TO DO:
Retype the records that come next, word for word.

__________

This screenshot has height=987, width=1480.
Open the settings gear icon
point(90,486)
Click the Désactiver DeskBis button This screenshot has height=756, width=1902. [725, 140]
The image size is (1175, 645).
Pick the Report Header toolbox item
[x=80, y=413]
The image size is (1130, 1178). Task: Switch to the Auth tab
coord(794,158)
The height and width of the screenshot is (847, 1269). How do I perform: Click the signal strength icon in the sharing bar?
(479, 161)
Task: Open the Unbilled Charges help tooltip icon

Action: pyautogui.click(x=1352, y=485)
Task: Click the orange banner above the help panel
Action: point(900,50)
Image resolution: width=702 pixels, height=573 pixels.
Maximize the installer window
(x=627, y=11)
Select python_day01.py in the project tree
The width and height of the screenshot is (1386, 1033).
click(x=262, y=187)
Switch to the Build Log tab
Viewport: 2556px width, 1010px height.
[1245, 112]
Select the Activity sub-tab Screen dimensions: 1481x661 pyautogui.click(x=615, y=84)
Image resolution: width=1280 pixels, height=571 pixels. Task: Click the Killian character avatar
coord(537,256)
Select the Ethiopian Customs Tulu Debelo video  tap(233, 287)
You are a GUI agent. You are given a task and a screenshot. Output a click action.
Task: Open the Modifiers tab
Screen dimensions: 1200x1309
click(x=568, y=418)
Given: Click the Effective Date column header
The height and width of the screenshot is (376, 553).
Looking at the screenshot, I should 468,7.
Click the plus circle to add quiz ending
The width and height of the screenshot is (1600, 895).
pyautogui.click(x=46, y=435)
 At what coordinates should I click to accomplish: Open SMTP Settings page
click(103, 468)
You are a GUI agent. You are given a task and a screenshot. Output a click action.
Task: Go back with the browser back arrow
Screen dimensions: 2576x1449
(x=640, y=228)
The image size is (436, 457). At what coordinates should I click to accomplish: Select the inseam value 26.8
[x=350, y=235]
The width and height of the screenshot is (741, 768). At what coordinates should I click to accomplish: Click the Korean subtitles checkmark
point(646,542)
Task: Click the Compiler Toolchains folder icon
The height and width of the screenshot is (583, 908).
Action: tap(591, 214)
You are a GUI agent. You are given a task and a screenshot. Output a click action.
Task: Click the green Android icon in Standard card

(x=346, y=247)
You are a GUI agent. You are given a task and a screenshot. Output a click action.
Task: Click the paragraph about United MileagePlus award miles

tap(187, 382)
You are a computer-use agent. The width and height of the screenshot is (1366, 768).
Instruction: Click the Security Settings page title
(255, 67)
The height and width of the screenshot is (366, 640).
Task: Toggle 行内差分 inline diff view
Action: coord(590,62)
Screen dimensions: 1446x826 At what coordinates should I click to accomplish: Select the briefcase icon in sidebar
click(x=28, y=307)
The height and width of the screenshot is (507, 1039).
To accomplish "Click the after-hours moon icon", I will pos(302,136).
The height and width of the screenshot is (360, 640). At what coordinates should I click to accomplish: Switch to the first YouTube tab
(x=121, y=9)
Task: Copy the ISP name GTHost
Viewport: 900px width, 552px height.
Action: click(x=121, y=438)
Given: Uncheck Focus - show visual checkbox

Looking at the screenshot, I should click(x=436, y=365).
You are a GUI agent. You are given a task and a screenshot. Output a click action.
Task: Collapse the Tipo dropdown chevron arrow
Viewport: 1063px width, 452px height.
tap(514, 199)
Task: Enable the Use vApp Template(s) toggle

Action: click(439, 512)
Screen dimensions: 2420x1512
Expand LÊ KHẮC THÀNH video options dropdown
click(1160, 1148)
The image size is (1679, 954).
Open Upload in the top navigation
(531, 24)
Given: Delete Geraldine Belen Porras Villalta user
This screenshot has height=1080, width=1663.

__________

SOLUTION:
This screenshot has height=987, width=1480.
Open the settings gear icon
point(90,486)
Click the Désactiver DeskBis button This screenshot has height=756, width=1902. [725, 140]
The image size is (1175, 645).
Pick the Report Header toolbox item
[x=80, y=413]
The image size is (1130, 1178). Task: Switch to the Auth tab
coord(794,158)
The height and width of the screenshot is (847, 1269). How do I perform: Click the signal strength icon in the sharing bar?
(479, 161)
Task: Open the Unbilled Charges help tooltip icon

Action: pyautogui.click(x=1352, y=485)
Task: Click the orange banner above the help panel
Action: point(900,50)
Image resolution: width=702 pixels, height=573 pixels.
Maximize the installer window
(x=627, y=11)
Select python_day01.py in the project tree
The width and height of the screenshot is (1386, 1033).
click(x=262, y=187)
Switch to the Build Log tab
Viewport: 2556px width, 1010px height.
[1245, 112]
Select the Activity sub-tab Screen dimensions: 1481x661 pyautogui.click(x=615, y=84)
Image resolution: width=1280 pixels, height=571 pixels. Task: Click the Killian character avatar
coord(537,256)
Select the Ethiopian Customs Tulu Debelo video  tap(233, 287)
You are a GUI agent. You are given a task and a screenshot. Output a click action.
Task: Open the Modifiers tab
Screen dimensions: 1200x1309
click(x=568, y=418)
Given: Click the Effective Date column header
The height and width of the screenshot is (376, 553).
Looking at the screenshot, I should 468,7.
Click the plus circle to add quiz ending
The width and height of the screenshot is (1600, 895).
pyautogui.click(x=46, y=435)
 At what coordinates should I click to accomplish: Open SMTP Settings page
click(103, 468)
You are a GUI agent. You are given a task and a screenshot. Output a click action.
Task: Go back with the browser back arrow
Screen dimensions: 2576x1449
(x=640, y=228)
The image size is (436, 457). At what coordinates should I click to accomplish: Select the inseam value 26.8
[x=350, y=235]
The width and height of the screenshot is (741, 768). At what coordinates should I click to accomplish: Click the Korean subtitles checkmark
point(646,542)
Task: Click the Compiler Toolchains folder icon
The height and width of the screenshot is (583, 908).
Action: tap(591, 214)
You are a GUI agent. You are given a task and a screenshot. Output a click action.
Task: Click the green Android icon in Standard card

(x=346, y=247)
You are a GUI agent. You are given a task and a screenshot. Output a click action.
Task: Click the paragraph about United MileagePlus award miles

tap(187, 382)
You are a computer-use agent. The width and height of the screenshot is (1366, 768).
Instruction: Click the Security Settings page title
(255, 67)
The height and width of the screenshot is (366, 640).
Task: Toggle 行内差分 inline diff view
Action: coord(590,62)
Screen dimensions: 1446x826 At what coordinates should I click to accomplish: Select the briefcase icon in sidebar
click(x=28, y=307)
The height and width of the screenshot is (507, 1039).
To accomplish "Click the after-hours moon icon", I will pos(302,136).
The height and width of the screenshot is (360, 640). At what coordinates should I click to accomplish: Switch to the first YouTube tab
(x=121, y=9)
Task: Copy the ISP name GTHost
Viewport: 900px width, 552px height.
Action: click(x=121, y=438)
Given: Uncheck Focus - show visual checkbox

Looking at the screenshot, I should click(x=436, y=365).
You are a GUI agent. You are given a task and a screenshot. Output a click action.
Task: Collapse the Tipo dropdown chevron arrow
Viewport: 1063px width, 452px height.
tap(514, 199)
Task: Enable the Use vApp Template(s) toggle

Action: click(439, 512)
Screen dimensions: 2420x1512
Expand LÊ KHẮC THÀNH video options dropdown
click(1160, 1148)
The image size is (1679, 954).
Open Upload in the top navigation
(531, 24)
Given: Delete Geraldine Belen Porras Villalta user
This screenshot has height=1080, width=1663.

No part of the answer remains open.